==== Dataset rows ====
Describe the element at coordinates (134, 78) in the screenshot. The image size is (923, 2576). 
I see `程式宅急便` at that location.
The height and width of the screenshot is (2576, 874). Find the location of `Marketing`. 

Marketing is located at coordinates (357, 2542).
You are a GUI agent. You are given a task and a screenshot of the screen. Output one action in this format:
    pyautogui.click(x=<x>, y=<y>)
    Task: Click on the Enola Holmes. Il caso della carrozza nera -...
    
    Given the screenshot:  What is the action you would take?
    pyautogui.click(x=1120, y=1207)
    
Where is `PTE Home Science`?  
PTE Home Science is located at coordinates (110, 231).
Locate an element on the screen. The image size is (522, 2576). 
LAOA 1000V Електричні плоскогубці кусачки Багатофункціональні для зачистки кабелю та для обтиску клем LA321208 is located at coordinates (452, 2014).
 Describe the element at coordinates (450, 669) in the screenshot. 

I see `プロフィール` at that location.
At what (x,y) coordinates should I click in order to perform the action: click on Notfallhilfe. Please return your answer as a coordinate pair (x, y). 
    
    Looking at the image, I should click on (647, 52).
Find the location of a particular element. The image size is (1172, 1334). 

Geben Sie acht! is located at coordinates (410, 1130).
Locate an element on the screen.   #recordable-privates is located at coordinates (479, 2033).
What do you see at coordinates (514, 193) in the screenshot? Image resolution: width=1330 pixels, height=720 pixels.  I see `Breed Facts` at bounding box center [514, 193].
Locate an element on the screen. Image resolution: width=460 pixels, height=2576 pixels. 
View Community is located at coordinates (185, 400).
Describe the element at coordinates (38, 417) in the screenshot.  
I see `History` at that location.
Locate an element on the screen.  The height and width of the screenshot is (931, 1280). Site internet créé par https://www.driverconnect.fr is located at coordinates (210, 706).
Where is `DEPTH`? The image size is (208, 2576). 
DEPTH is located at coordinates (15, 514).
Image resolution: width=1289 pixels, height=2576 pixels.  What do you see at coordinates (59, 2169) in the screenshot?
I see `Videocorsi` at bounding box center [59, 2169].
====
What you have to do: Starting with the line containing "coordinates (479, 2033)." and going on through the line containing "View Community is", recast those lines of the entries above as a Markdown table with the columns Row and Line, skipping any blank lines.

Complete response:
| Row | Line |
|---|---|
| 1 | Locate an element on the screen.   #recordable-privates is located at coordinates (479, 2033). |
| 2 | What do you see at coordinates (514, 193) in the screenshot? Image resolution: width=1330 pixels, height=720 pixels.  I see `Breed Facts` at bounding box center [514, 193]. |
| 3 | Locate an element on the screen. Image resolution: width=460 pixels, height=2576 pixels.  |
| 4 | View Community is located at coordinates (185, 400). |